MAN: I'd like to buy some dog food. CHECKOUT LADY: Do you have a dog? MAN: Yes. CHECKOUT LADY: Where is he? MAN: He's at home. CHECKOUT LADY: I'm sorry, I can't sell this dog food to you unless I see the dog. Store policy. The next day, the man returns. MAN: I'd like to buy some cat food. CHECKOUT LADY: Do you have a cat? MAN: Yes. CHECKOUT LADY: Well...where is he? MAN: He's at home! CHECKOUT LADY: Sorry, I can't sell this cat food to you unless I see your cat. The next day the man returns. CHECKOUT LADY: What's in the sack? MAN: Put your hand inside. CHECKOUT LADY: Hmmm...It's warm and moist! What is it? MAN: I would like to buy some toilet paper.

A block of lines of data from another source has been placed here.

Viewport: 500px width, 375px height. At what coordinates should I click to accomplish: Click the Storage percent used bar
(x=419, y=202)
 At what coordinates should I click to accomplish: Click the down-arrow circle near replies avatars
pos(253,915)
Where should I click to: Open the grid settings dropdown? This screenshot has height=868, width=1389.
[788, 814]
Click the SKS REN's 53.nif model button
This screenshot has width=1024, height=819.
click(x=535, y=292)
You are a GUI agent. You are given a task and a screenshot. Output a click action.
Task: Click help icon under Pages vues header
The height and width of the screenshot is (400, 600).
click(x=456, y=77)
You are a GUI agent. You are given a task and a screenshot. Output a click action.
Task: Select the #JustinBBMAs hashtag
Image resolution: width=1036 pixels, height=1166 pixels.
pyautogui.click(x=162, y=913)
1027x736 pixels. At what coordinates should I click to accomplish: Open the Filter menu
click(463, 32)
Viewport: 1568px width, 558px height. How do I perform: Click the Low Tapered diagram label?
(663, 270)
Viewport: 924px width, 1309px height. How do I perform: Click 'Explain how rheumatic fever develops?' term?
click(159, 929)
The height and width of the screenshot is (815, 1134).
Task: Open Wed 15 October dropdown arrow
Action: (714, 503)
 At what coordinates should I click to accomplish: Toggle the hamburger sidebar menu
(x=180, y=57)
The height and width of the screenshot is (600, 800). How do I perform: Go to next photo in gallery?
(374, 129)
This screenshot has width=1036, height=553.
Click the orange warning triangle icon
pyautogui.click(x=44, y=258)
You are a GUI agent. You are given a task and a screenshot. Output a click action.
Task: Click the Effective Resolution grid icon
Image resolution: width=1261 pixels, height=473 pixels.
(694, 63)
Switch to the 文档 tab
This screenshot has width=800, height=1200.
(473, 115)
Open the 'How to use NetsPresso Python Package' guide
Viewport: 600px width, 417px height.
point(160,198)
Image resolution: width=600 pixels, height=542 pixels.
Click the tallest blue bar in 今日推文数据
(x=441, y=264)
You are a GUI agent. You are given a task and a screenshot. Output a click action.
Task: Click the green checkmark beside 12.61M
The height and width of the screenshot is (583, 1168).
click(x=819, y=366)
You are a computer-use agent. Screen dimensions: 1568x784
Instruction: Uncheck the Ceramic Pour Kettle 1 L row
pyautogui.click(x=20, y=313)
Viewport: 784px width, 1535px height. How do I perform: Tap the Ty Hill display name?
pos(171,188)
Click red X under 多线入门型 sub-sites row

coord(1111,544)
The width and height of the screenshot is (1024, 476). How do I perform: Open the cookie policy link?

My dog can do magic tricks. It's a labracadabrador. --- How does a dog stop a TV show? He presses paws. --- What do you get if you cross a sheepdog with a jelly? The collie wobbles. --- What type of dog wears glasses?A cock-eyed spaniel. --- Where does a rottweiler sit in the cinema? Anywhere it wants to.
A woman called our airline customer-service desk asking if she could take her dog on board. “Sure,” I said, “as long as you provide your own kennel.” I further explained that the kennel needed to be large enough for the dog to stand up, sit down, turn around, and roll over. The customer was flummoxed: “I’ll never be able to teach him all of that by tomorrow!”
@Malka Your going full pelt with the jokes!! Joke #14 got my sides split. What do you do if you split your sides laughing? Run until you get a stitch.
Kate, it is like the funny photo thread, which sort of grew, like Topsy. I think that one is on page 11 now
A Canadian psychologist is selling a video that teaches you how to test your dog’s IQ. Here’s how it works: If you spend $12.99 for the video, your dog is smarter than you. - - - We’ve begun to long for the pitter-patter of little feet, so we bought a dog. It’s cheaper, and you get more feet. - - - Why do dogs always race to the door when the doorbell rings? It’s never for them. - - - Nature abhors a vacuum, but not as much as a dog does. - - - After a talking sheepdog gets all the sheep in the pen, he reports back to the farmer: “All 40 accounted for.” “But I only have 36 sheep,” says the farmer. “I know,” says the sheepdog. “But I rounded them up.”
Q: What do you get when you cross a dog and a cougar? A: Trouble with the postman. - - - Q: What do you get when you try to cross a pit bull with a computer? A: A lot of bites. - - - Q: What kind of dog eats with his ears? A: They all do. I haven’t seen a single dog remove their ears before tucking in. - - - Q: What happens when you cross a dog and a cheetah? A: You get a dog who chases after cars a lot – and actually catches them. - - - Q: What do you get when you cross a Doberman and a hyena? A: No idea, but if it laughs, I join in.